▶ Complete the following
**A.** According to the RoHS guide, why is RoHS more than a legal checkbox for OEMs, electronics brands, engineers, and procurement teams?
**B.** From the RoHS guide, reproduce the part that opens with the words containing "- What about" and closes with "certificate guarantee compliance?".

▶ Source excerpt
RoHS (Restriction of Hazardous Substances) compliance is a critical requirement for wire harnesses, cable assemblies, PCBs, and finished electronic products entering regulated markets. For OEMs, electronics brands, engineers, and procurement teams, RoHS isn't just a legal checkbox; it affects supplier selection, material sourcing, product approvals, export access, customer documentation, and long-term reliability.
This guide walks through what RoHS means for harness builds, where compliance risks appear in real assemblies, what documents prove compliance, and how testing fits in.
Contents
- Key Takeaways
- What does RoHS Mean?
- Does RoHS Apply to Wire Harnesses and Cable Assemblies?
- What’s the Difference Between RoHS 1, RoHS 2, and RoHS 3?
- The 10 Restricted RoHS Substances
- Where RoHS Risks Appear in Wire Harnesses
- 1. Soldered connections
- 2. Terminals and contacts
- 3. Connector housings
- 4. Cable insulation and jackets
- 5. Heat-shrink tubing and sleeving
- 6. Labels, tapes, and adhesives
- 7. Overmolded cable assemblies
- 8. Metal coatings and surface treatments
- RoHS-Compliant vs RoHS-Compliant With Exemption
- Why exemptions need careful review
- RoHS vs REACH: What is the Difference?
- What about RoHS vs China RoHS?
- What Documents Prove RoHS Compliance?
- Common RoHS documents for wire harnesses
- RoHS Testing for Cable Assemblies
- Choose OurPCB for RoHS-Compliant Wire Harness and Cable Assembly Support
- FAQs About RoHS Compliance for Wire Harnesses and Cable Assemblies
- Is RoHS only about lead?
- Why are phthalates important for cable assemblies?
- Does a RoHS certificate guarantee compliance?

▶ Records supplied

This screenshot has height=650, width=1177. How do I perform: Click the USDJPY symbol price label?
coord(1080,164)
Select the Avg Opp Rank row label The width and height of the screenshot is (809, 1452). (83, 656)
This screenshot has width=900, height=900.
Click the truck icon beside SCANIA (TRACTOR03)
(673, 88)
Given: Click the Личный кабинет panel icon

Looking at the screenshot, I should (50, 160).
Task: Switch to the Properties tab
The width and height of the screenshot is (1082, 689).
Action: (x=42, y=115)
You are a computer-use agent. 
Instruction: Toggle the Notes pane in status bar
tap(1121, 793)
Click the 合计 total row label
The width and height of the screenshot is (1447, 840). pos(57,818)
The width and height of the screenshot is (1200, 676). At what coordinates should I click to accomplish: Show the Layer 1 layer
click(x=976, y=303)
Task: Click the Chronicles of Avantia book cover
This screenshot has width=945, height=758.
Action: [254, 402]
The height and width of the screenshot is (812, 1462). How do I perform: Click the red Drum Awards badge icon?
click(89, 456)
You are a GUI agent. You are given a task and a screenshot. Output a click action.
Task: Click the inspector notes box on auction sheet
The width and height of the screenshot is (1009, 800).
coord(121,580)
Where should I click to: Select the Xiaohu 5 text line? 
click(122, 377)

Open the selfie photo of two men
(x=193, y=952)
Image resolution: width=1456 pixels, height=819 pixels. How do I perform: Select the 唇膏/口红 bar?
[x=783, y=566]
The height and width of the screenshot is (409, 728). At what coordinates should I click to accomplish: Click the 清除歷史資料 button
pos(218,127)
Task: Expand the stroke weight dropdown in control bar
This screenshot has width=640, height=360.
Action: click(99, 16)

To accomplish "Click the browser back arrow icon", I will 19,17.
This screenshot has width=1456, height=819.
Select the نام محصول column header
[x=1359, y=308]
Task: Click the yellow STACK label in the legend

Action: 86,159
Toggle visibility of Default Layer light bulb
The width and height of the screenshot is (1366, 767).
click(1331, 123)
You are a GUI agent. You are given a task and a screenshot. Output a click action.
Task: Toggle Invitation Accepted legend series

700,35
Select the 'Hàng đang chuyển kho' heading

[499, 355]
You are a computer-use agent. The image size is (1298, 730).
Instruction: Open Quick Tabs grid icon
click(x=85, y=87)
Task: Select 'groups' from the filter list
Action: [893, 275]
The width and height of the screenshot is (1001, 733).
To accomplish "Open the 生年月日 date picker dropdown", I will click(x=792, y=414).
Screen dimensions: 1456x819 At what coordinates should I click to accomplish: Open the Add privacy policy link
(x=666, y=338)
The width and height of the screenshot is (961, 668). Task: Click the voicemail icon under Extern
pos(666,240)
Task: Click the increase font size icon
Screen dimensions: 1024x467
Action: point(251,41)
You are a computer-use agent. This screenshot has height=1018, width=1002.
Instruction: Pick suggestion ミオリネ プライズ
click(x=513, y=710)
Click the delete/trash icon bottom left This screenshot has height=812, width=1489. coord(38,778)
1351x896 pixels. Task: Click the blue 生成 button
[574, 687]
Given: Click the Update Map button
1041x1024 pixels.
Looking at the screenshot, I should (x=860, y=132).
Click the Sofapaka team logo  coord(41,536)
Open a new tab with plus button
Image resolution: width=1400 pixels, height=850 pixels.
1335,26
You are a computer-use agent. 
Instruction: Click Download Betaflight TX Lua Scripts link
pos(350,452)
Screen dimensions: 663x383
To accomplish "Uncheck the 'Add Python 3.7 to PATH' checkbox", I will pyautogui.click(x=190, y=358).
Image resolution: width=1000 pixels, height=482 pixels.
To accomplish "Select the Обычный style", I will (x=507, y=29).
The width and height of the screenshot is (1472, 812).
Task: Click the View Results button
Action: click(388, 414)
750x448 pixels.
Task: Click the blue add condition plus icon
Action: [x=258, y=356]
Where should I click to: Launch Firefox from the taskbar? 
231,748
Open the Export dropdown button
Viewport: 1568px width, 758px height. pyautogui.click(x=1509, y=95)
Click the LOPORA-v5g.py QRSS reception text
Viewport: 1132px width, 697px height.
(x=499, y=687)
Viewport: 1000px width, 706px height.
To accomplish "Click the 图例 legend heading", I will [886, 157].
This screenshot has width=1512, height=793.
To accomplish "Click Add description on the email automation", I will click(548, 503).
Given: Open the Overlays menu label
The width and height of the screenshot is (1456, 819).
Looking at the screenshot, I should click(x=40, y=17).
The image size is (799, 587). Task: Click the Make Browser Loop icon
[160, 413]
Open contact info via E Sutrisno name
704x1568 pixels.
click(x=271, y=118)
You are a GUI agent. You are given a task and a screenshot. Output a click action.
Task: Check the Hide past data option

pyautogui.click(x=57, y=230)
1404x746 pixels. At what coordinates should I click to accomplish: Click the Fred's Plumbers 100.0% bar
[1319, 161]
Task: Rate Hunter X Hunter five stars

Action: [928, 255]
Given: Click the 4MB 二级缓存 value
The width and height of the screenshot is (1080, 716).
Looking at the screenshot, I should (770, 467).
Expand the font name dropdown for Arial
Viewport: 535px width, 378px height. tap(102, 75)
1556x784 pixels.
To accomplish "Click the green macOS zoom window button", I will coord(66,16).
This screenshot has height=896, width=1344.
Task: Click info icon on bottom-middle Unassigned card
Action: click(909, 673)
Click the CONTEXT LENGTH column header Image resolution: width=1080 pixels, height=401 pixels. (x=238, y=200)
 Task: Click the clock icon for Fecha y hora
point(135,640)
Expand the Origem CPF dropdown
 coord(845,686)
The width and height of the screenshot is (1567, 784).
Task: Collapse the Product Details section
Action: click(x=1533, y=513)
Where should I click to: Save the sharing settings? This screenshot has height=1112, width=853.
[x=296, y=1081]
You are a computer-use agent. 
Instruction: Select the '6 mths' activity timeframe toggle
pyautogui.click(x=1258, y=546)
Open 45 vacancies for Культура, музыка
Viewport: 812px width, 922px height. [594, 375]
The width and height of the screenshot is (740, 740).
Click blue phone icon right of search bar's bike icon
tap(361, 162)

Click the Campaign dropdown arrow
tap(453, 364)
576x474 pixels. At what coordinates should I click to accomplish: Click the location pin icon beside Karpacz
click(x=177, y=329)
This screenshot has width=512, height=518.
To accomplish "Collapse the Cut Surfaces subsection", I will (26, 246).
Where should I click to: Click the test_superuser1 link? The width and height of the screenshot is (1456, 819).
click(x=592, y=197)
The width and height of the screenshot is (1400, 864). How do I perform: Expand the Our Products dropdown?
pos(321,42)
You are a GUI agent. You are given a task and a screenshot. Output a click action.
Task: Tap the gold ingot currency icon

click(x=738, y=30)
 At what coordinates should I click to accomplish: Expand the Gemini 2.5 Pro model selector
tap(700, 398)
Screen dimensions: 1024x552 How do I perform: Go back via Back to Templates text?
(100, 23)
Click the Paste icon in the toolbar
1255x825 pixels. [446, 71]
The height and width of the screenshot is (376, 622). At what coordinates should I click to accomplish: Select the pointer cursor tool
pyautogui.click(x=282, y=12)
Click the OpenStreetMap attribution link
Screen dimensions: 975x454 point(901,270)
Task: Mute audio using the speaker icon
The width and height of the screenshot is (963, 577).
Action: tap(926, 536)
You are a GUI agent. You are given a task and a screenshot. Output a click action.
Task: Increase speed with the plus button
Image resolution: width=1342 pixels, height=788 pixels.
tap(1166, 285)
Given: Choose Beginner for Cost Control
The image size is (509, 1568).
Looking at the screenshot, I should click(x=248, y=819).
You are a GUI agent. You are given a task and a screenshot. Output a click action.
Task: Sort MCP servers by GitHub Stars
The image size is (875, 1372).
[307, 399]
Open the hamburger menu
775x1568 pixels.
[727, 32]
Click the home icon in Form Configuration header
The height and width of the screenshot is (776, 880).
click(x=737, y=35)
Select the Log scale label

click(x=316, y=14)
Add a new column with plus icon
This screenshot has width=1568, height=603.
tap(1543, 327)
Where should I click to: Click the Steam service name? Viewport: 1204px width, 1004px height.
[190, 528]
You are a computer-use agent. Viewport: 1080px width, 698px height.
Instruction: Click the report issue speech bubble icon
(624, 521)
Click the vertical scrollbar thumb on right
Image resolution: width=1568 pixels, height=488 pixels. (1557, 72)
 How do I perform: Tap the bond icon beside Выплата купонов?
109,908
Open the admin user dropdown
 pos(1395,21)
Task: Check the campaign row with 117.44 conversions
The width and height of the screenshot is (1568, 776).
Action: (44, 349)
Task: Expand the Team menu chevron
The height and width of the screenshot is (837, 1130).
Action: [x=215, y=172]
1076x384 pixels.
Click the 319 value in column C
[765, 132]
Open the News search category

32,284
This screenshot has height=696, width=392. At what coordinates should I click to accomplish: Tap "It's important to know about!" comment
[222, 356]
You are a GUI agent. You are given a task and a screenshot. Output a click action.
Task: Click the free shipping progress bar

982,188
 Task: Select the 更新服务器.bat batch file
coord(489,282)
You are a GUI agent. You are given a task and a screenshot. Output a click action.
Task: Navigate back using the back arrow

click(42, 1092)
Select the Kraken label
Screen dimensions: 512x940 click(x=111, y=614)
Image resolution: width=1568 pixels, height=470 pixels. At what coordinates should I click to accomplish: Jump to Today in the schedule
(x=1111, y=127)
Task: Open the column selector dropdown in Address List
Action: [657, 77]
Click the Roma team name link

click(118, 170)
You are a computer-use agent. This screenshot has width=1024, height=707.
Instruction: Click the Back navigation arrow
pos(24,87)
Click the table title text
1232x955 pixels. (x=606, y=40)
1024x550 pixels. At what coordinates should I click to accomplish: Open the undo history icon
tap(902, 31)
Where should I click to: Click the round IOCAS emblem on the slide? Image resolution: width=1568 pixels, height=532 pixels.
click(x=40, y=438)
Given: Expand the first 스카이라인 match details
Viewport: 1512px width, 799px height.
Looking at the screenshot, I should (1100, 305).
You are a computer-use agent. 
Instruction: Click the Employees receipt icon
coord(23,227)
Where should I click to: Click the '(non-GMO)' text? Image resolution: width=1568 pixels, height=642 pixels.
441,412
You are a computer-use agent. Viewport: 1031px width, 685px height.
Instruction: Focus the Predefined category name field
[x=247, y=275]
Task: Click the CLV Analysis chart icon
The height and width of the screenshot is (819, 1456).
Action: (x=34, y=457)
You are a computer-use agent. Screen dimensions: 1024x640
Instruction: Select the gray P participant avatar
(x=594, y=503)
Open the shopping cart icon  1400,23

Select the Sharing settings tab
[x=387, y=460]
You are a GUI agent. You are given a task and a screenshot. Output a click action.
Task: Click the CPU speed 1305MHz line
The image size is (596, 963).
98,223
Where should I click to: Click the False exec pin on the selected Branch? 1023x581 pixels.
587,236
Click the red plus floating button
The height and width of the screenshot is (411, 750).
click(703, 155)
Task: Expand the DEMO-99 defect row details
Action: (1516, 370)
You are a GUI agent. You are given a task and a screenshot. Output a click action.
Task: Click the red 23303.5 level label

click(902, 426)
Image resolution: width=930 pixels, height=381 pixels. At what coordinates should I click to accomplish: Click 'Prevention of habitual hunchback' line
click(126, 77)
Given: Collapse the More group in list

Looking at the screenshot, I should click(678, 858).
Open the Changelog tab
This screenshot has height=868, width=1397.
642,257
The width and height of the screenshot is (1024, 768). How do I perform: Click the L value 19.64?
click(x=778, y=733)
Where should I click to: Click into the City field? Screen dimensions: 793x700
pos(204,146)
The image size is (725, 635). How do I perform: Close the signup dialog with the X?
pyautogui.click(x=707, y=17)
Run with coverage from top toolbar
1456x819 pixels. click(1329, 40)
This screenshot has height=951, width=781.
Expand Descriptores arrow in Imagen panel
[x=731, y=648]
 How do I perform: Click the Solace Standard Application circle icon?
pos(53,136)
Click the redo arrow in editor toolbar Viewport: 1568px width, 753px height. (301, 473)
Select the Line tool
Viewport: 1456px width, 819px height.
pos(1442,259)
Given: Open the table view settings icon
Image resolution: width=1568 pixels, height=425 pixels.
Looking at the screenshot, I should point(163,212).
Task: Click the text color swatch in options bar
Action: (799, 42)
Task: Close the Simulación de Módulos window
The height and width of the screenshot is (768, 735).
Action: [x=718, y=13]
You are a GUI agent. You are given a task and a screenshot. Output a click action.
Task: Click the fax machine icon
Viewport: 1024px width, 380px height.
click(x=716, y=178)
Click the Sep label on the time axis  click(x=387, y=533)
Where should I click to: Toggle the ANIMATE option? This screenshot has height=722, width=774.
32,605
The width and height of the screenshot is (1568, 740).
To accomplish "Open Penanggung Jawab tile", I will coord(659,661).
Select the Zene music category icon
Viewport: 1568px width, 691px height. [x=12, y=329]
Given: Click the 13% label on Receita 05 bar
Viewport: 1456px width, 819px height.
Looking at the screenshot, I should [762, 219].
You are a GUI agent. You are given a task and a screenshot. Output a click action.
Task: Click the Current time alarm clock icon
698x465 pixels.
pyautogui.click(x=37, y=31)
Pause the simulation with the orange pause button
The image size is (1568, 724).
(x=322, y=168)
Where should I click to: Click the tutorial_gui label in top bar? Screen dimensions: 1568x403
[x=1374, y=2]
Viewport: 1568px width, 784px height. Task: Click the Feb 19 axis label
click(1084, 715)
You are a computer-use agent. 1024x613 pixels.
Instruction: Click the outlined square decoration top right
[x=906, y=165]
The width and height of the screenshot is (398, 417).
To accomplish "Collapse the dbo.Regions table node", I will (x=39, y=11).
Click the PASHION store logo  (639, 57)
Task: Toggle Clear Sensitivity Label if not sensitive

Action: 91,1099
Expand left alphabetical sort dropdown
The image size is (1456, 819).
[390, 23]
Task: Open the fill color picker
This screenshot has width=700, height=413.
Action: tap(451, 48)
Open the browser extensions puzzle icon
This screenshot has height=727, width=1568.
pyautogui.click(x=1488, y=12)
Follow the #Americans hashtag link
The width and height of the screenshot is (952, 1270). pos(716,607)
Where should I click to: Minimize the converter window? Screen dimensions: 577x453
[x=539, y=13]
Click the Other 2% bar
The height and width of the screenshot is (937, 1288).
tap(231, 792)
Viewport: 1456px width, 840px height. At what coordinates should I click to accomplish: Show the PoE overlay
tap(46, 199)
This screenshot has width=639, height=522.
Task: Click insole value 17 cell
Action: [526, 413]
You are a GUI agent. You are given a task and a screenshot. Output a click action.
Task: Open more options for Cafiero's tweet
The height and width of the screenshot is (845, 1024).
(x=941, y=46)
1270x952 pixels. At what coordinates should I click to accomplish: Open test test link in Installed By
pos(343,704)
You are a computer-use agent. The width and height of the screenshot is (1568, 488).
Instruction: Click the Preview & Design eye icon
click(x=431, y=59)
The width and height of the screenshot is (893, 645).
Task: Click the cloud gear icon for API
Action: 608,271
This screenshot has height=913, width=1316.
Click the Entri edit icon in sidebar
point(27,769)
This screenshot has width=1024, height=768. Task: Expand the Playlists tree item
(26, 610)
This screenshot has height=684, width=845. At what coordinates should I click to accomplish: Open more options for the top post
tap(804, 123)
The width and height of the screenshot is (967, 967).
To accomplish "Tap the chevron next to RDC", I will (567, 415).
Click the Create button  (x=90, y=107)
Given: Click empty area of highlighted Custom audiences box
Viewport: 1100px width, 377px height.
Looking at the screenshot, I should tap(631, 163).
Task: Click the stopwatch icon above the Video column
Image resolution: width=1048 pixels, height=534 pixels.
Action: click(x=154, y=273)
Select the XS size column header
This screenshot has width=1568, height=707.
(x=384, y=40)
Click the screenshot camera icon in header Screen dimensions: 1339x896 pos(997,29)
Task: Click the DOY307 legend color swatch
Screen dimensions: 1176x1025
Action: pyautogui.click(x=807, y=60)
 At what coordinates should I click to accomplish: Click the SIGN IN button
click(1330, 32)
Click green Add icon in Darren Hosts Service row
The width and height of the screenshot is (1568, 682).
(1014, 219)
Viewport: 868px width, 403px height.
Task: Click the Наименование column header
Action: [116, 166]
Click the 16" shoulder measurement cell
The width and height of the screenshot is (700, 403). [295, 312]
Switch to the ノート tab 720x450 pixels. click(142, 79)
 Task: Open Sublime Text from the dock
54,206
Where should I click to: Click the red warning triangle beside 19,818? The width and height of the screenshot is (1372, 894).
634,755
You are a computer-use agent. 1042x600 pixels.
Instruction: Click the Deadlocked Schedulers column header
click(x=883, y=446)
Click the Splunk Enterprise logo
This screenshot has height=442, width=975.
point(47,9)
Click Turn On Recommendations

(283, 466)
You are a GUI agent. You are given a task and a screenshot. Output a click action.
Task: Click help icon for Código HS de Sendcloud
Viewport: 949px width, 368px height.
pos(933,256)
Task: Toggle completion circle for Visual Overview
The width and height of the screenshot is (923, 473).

▶ Answers in order
**A.** RoHS affects supplier selection, material sourcing, product approvals, export access, customer documentation, and long-term reliability.

**B.**
- What about RoHS vs China RoHS?
- What Documents Prove RoHS Compliance?
- Common RoHS documents for wire harnesses
- RoHS Testing for Cable Assemblies
- Choose OurPCB for RoHS-Compliant Wire Harness and Cable Assembly Support
- FAQs About RoHS Compliance for Wire Harnesses and Cable Assemblies
- Is RoHS only about lead?
- Why are phthalates important for cable assemblies?
- Does a RoHS certificate guarantee compliance?